Quatre m’assurent que non. Le sixième s’abstient toujours pour la même raison, et le cinquième parce qu’il vient d’attaquer une tartine de confiture.

— Vous êtes sûrs ?

Ils le sont. Ils s’amusent depuis huit heures du matin. Et personne n’est venu à côté.

Je rabats vers le Gros.

Naturellement il explore la cave et, ayant déjà l’habitude de ces visites extra-légales, s’apprête à déboucher une boutanche de Corton 1947.

— Viens, Gros, fais-je. On s’est gouré d’aiguillage. C’est pour cela qu’il était aussi sûr de lui, le bavard. J’ai voulu le bluffer en lui disant que le cadavre de Mme Coras se trouvait ici. Au lieu de l’abattre, ça lui a donné du mordant.

Il exulte en enfouissant délibérément le Corton dans sa poche admirablement extensible.

— Je sentais que tu avais envoyé le bouchon trop loin, Sans-A., qu’est-ce que je t’ai dit en venant, hmm ?

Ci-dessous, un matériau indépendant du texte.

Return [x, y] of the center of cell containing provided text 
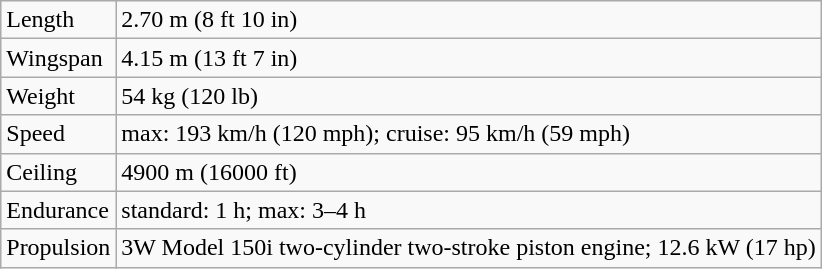
2.70 m (8 ft 10 in) [468, 20]
Ceiling [58, 172]
Propulsion [58, 248]
standard: 1 h; max: 3–4 h [468, 210]
Endurance [58, 210]
3W Model 150i two-cylinder two-stroke piston engine; 12.6 kW (17 hp) [468, 248]
4900 m (16000 ft) [468, 172]
max: 193 km/h (120 mph); cruise: 95 km/h (59 mph) [468, 134]
Weight [58, 96]
Speed [58, 134]
Wingspan [58, 58]
Length [58, 20]
54 kg (120 lb) [468, 96]
4.15 m (13 ft 7 in) [468, 58]
Find where the given text appears and provide that cell's center as (x, y) coordinate. 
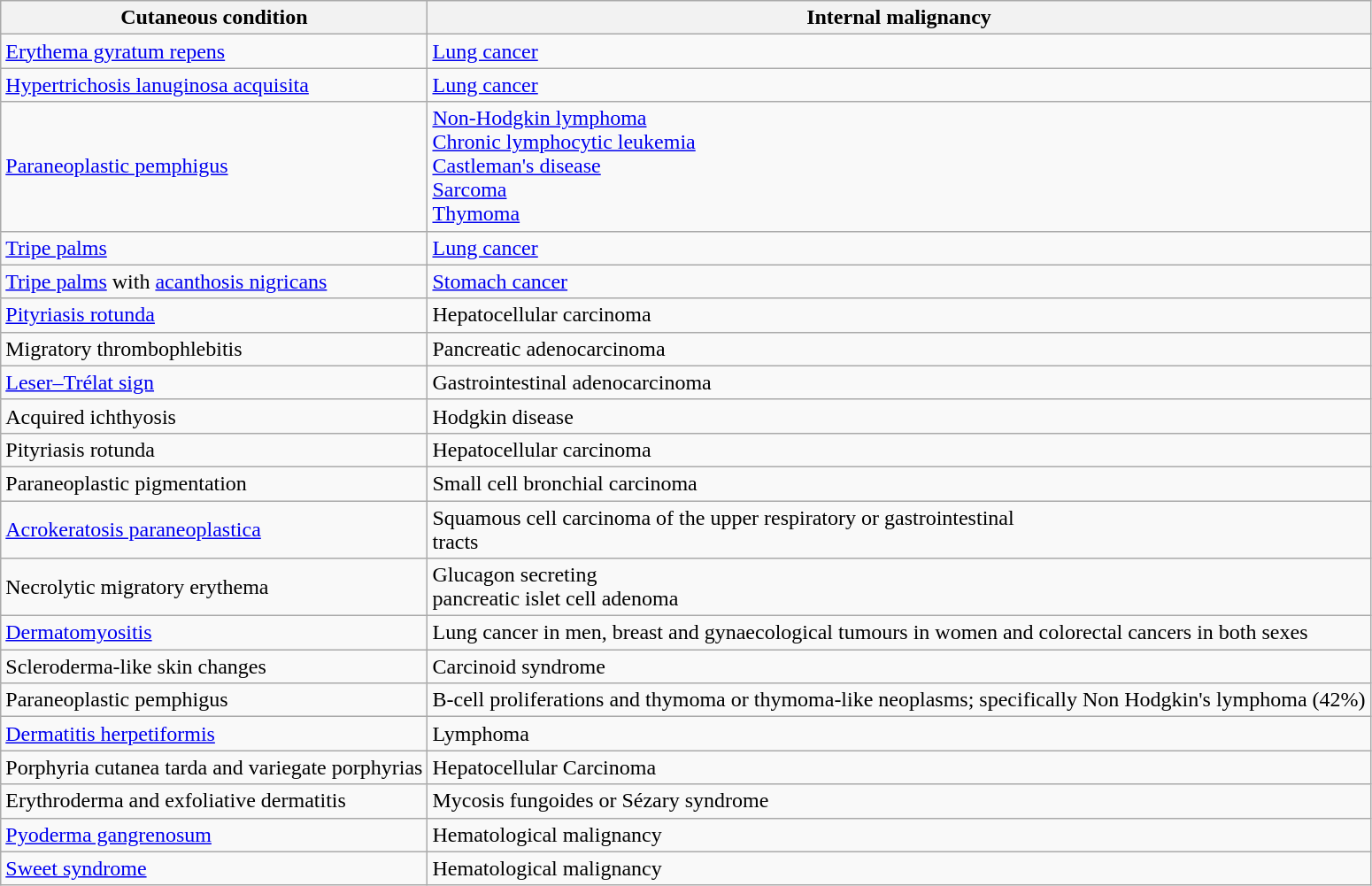
Squamous cell carcinoma of the upper respiratory or gastrointestinaltracts (899, 529)
Paraneoplastic pigmentation (214, 483)
Hepatocellular Carcinoma (899, 767)
Gastrointestinal adenocarcinoma (899, 382)
Cutaneous condition (214, 18)
Dermatomyositis (214, 633)
Hodgkin disease (899, 416)
Carcinoid syndrome (899, 667)
Dermatitis herpetiformis (214, 734)
Non-Hodgkin lymphomaChronic lymphocytic leukemiaCastleman's diseaseSarcomaThymoma (899, 166)
Pyoderma gangrenosum (214, 835)
B‐cell proliferations and thymoma or thymoma‐like neoplasms; specifically Non Hodgkin's lymphoma (42%) (899, 700)
Acrokeratosis paraneoplastica (214, 529)
Scleroderma‐like skin changes (214, 667)
Acquired ichthyosis (214, 416)
Mycosis fungoides or Sézary syndrome (899, 801)
Glucagon secretingpancreatic islet cell adenoma (899, 588)
Pancreatic adenocarcinoma (899, 349)
Tripe palms with acanthosis nigricans (214, 281)
Lung cancer in men, breast and gynaecological tumours in women and colorectal cancers in both sexes (899, 633)
Erythroderma and exfoliative dermatitis (214, 801)
Leser–Trélat sign (214, 382)
Migratory thrombophlebitis (214, 349)
Erythema gyratum repens (214, 51)
Small cell bronchial carcinoma (899, 483)
Porphyria cutanea tarda and variegate porphyrias (214, 767)
Lymphoma (899, 734)
Stomach cancer (899, 281)
Tripe palms (214, 248)
Hypertrichosis lanuginosa acquisita (214, 85)
Internal malignancy (899, 18)
Necrolytic migratory erythema (214, 588)
Sweet syndrome (214, 868)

— C’est vrai. Maintenant, je me suis fait à l’idée que tu étais le génie du siècle.

— Alors on rentre ?

— En passant par l’Isle Adam !

— De quoi !

— J’adore faire le grand tour.

— Qu’est-ce que tu manigances encore !

— T’occupe pas.

Le soir descend en culotte de velours lorsque je stoppe à Montfort-l’Amaury. Nous avons bien roulé et je suis vanné. C’est un vrai bagne que ce métier, je vous le dis. N’achetez jamais à vos lardons une panoplie de matuche, ça risquerait de leur cloquer des complexes. Ils bicheraient la vocation. Et vous vous voyez, père ou mère de flic ?

Je retrouve la casba telle que je l’ai laissée la nuit dernière, avec, toutefois, un détail différent. Ce détail, c’est le cadavre de Geneviève qui gît en travers du tapis, devant la cheminée. Elle a une praline dans la tempe et le revolver, un 7,65 est encore dans sa main droite.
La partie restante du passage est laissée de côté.